The command-line options for StorageLoader look like this:

Specific options:
    -c, --config CONFIG              configuration fgle
    -b CONFIG,                       base64-encoded configuration string
        --base64-config-string
    -t, --targets TARGETS_DIR        targets directory
    -i, --include compupdate,vacuum  include optional work step(s)
    -s download|delete,load,shred,analyze,archive_enriched,
        --skip                       skip work step(s)
    -r, --resolver RESOLVER          Iglu resolver config file

Common options:
    -h, --help                       Show this message
    -v, --version                    Show version

A note on the --include option: this includes optional work steps which are otherwise not used. --include vacuum runs a VACUUM operation on the table following the load. --include compupdate runs the load then determines the best compression encoding format to use for each each of the fields in your Redshift event table, using the :comprows: setting for the sample size. For more information on Amazon’s comprows functionality, see the Redshift documentation.

A note on the --skip option: this skips the work steps listed. So, for example --skip download,load would only run the final archive step. This is useful if you have an error in your load and need to re-run only part of it.

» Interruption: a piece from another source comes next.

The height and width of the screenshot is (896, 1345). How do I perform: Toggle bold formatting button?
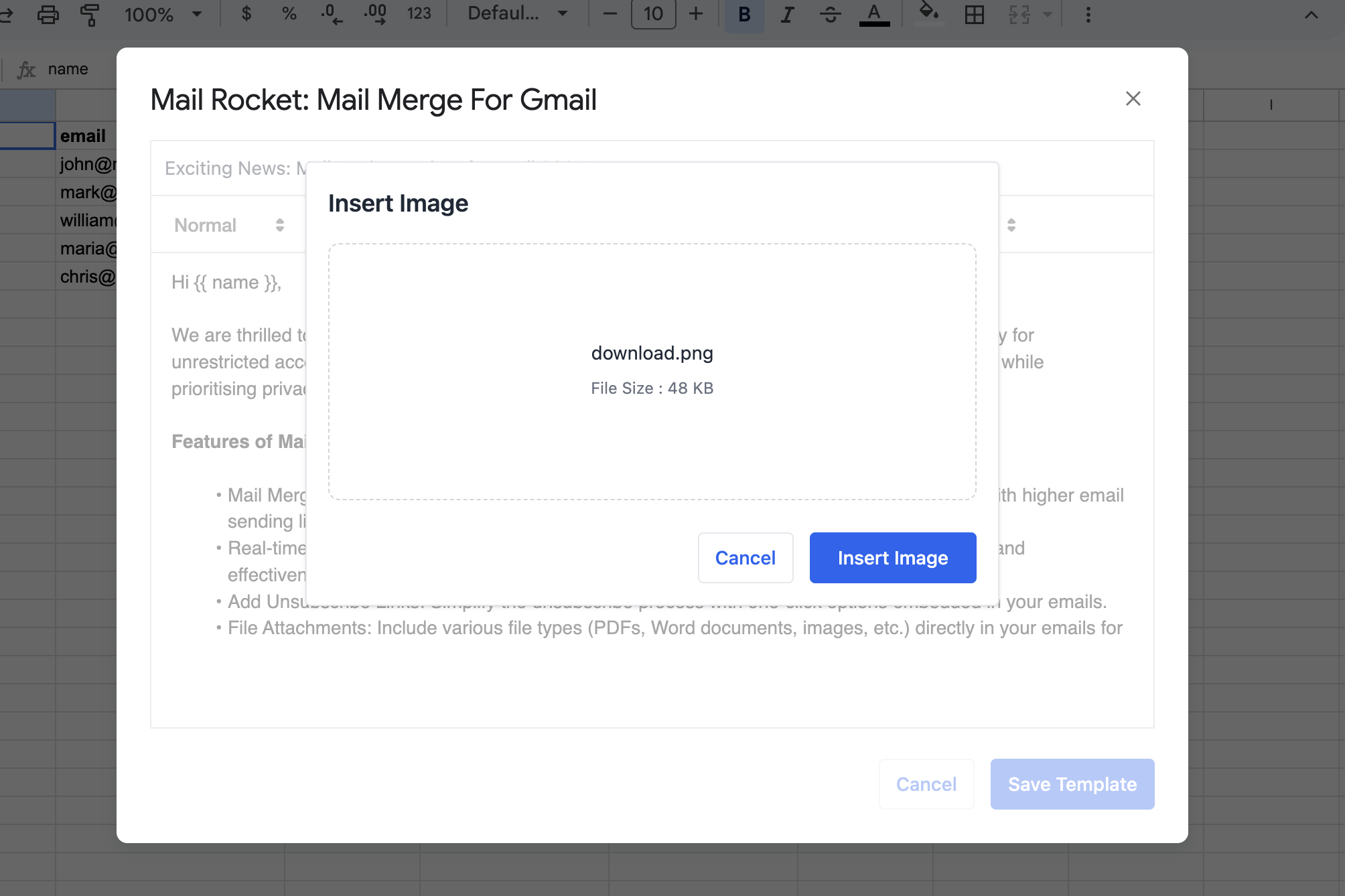(744, 14)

Instead of using the --config option, you can pass the configuration to the EmrEtlRunner via stdin. You need to set --config - to signal that the config is to be read from stdin rather than from a file:

$ cat config/config.yml | ./snowplow-storage-loader --config -

3. Running

As per the above, running StorageLoader is a matter of populating your storage targets configurations (config/targets/) and configuration file, (config/config.yml) for this example, and then invoking StorageLoader like so:

$ ./snowplow-storage-loader --config config/config.yml --resolver config/resolver.json --targets config/targets/ --skip analyze

The --skip analyze is required because in Redshift only the table owner or superuser can ANALYZE a table, not our storageloader user.

4. Troubleshooting

locate command missing

StorageLoader depends on Snowplow's [Infobright Ruby Loader][irl], which in turn uses the locate shell command. If your shell complains that this is missing, in which case you can install it separately.

To install and configure locate on Debian/Ubuntu:

$ sudo apt-get install mlocate
$ sudo updatedb

Next steps

All done? Then schedule the StorageLoader to regularly migrate new data into your data store (e.g. Infobright or Redshift).